§ **TASK DETAILS**: Give back exactly the lines of the data below, starting with the line that has "The height and width of the screenshot is (383, 527)." and going on through the line that has "Given: Click the three-pane Спальня window".

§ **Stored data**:
────────────────────
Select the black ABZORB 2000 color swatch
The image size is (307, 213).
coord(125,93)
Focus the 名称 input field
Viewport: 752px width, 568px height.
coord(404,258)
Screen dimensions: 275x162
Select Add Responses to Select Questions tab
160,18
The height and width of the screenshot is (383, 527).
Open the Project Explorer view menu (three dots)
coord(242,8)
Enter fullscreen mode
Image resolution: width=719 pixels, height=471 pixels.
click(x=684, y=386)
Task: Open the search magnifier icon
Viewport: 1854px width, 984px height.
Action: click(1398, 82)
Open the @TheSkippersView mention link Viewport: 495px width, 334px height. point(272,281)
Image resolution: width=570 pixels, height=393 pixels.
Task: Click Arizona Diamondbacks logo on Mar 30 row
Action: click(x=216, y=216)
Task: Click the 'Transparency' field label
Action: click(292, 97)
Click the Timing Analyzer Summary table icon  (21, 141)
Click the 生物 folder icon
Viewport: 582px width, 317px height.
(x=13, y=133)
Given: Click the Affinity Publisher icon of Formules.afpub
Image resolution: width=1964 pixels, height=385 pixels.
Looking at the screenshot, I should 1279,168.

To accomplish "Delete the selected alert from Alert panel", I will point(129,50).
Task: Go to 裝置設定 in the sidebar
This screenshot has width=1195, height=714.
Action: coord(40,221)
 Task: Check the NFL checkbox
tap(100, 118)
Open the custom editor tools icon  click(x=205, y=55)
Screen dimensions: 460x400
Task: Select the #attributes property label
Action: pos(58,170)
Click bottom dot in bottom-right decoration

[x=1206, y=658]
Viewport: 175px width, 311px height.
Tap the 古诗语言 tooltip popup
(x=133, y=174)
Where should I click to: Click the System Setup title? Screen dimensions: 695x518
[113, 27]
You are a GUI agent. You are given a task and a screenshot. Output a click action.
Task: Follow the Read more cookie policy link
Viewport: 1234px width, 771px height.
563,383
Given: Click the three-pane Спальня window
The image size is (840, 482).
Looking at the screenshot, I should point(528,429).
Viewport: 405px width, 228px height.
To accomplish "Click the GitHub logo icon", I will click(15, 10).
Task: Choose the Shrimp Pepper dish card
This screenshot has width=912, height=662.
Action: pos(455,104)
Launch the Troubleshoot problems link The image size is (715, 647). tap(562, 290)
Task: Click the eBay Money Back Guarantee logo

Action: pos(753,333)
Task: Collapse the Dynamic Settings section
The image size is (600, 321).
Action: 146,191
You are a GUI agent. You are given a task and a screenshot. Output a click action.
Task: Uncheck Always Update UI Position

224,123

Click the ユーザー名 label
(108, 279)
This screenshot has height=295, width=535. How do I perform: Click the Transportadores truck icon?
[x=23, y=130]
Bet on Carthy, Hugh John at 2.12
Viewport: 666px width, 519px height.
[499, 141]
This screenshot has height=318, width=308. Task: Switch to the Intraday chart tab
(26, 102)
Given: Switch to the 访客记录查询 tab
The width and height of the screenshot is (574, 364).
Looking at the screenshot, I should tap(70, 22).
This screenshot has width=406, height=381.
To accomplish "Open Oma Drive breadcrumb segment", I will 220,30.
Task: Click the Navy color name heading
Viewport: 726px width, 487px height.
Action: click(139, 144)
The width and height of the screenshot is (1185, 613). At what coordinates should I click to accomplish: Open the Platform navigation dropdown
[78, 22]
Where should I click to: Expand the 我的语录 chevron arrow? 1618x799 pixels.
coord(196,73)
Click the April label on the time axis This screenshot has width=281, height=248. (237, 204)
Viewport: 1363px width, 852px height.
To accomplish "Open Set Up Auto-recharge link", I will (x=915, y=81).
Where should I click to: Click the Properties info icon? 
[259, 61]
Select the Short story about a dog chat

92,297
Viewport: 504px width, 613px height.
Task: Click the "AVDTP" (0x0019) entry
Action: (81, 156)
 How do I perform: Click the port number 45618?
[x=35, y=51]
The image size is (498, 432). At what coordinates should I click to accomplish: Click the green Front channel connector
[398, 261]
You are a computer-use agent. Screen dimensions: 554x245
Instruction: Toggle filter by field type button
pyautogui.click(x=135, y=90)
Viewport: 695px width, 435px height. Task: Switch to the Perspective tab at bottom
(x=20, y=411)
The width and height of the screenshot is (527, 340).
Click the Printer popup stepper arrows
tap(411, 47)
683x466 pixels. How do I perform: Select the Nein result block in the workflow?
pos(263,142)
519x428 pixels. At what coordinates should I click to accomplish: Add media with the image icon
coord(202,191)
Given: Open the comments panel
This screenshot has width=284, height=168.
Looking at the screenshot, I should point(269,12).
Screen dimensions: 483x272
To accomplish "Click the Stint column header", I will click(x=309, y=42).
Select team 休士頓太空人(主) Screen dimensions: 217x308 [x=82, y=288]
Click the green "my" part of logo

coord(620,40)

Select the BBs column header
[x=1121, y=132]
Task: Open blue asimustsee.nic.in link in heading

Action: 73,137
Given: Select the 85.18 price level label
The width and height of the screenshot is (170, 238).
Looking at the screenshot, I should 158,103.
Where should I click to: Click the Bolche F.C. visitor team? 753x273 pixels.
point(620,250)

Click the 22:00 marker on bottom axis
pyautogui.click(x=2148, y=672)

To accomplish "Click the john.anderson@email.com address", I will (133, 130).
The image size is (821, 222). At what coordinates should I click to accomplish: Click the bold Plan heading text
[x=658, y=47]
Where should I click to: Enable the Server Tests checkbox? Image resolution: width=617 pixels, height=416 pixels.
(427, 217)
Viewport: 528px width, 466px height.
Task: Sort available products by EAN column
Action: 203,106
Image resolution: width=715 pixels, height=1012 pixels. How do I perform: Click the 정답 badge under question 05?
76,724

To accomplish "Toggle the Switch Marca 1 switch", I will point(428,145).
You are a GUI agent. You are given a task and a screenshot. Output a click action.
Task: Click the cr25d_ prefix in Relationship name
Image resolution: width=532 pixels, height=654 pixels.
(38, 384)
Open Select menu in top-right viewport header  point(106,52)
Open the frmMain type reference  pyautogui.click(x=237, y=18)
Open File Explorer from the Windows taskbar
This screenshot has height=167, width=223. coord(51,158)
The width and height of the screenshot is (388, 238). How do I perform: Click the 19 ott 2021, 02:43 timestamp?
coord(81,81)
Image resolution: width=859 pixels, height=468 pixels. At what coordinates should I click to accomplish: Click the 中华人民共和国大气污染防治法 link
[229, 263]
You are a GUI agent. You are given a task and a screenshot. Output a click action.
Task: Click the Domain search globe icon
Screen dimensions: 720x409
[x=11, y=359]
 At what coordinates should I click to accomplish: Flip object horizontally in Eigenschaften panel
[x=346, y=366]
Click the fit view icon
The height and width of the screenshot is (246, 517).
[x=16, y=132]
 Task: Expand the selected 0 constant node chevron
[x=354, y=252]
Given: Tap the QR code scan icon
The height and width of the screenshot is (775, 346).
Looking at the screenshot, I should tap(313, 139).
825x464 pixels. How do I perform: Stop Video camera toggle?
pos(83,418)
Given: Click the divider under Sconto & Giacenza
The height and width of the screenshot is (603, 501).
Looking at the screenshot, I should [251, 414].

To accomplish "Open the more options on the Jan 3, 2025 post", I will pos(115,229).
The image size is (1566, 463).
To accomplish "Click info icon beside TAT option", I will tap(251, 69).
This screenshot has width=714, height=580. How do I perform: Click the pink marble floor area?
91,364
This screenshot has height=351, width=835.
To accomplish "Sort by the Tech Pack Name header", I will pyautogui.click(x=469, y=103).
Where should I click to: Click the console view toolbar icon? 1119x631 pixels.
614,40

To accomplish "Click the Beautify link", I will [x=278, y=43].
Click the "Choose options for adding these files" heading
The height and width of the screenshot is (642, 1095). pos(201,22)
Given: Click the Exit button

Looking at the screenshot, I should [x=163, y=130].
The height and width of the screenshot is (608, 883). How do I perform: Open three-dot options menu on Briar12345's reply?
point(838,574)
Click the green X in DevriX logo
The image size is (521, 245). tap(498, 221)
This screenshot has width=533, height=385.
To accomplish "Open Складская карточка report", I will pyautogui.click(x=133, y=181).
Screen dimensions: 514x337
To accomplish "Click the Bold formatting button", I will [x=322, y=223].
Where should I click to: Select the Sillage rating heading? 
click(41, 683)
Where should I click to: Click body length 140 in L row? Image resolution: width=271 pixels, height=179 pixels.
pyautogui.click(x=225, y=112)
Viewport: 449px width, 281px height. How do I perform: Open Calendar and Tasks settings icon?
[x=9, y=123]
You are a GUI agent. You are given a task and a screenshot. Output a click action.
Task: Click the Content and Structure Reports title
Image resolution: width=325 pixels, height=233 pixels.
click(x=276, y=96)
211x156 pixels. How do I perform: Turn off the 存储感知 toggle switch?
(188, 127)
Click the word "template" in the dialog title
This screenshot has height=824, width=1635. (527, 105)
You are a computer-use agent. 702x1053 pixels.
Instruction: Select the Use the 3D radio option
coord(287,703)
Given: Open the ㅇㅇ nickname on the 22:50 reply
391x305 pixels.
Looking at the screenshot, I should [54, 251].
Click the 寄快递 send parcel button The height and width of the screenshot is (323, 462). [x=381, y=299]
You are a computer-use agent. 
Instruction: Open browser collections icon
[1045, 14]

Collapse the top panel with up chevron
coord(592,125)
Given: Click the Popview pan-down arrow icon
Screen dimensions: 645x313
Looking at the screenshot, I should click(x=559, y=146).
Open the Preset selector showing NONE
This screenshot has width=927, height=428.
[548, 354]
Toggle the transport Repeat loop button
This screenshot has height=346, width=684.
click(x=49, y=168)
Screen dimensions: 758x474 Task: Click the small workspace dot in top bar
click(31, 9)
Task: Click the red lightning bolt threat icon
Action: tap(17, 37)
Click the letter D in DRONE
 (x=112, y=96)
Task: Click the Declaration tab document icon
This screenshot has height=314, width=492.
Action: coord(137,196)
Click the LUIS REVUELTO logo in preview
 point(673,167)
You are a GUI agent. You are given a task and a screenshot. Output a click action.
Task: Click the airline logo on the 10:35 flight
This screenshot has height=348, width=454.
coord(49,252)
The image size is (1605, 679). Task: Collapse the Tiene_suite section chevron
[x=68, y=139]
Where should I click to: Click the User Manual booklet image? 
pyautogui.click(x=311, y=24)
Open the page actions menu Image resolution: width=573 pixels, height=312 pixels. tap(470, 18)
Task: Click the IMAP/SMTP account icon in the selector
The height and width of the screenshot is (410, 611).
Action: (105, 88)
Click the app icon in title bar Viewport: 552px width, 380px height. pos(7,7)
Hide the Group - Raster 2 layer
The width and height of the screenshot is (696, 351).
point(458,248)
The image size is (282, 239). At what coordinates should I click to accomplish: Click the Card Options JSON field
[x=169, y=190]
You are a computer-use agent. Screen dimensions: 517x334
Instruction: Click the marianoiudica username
────────────────────
§ **RESPONSE FOR THIS EXERCISE**:
The height and width of the screenshot is (383, 527).
Open the Project Explorer view menu (three dots)
coord(242,8)
Enter fullscreen mode
Image resolution: width=719 pixels, height=471 pixels.
click(x=684, y=386)
Task: Open the search magnifier icon
Viewport: 1854px width, 984px height.
Action: click(1398, 82)
Open the @TheSkippersView mention link Viewport: 495px width, 334px height. point(272,281)
Image resolution: width=570 pixels, height=393 pixels.
Task: Click Arizona Diamondbacks logo on Mar 30 row
Action: click(x=216, y=216)
Task: Click the 'Transparency' field label
Action: click(292, 97)
Click the Timing Analyzer Summary table icon  (21, 141)
Click the 生物 folder icon
Viewport: 582px width, 317px height.
(x=13, y=133)
Given: Click the Affinity Publisher icon of Formules.afpub
Image resolution: width=1964 pixels, height=385 pixels.
Looking at the screenshot, I should 1279,168.

To accomplish "Delete the selected alert from Alert panel", I will point(129,50).
Task: Go to 裝置設定 in the sidebar
This screenshot has width=1195, height=714.
Action: coord(40,221)
 Task: Check the NFL checkbox
tap(100, 118)
Open the custom editor tools icon  click(x=205, y=55)
Screen dimensions: 460x400
Task: Select the #attributes property label
Action: pos(58,170)
Click bottom dot in bottom-right decoration

[x=1206, y=658]
Viewport: 175px width, 311px height.
Tap the 古诗语言 tooltip popup
(x=133, y=174)
Where should I click to: Click the System Setup title? Screen dimensions: 695x518
[113, 27]
You are a GUI agent. You are given a task and a screenshot. Output a click action.
Task: Follow the Read more cookie policy link
Viewport: 1234px width, 771px height.
563,383
Given: Click the three-pane Спальня window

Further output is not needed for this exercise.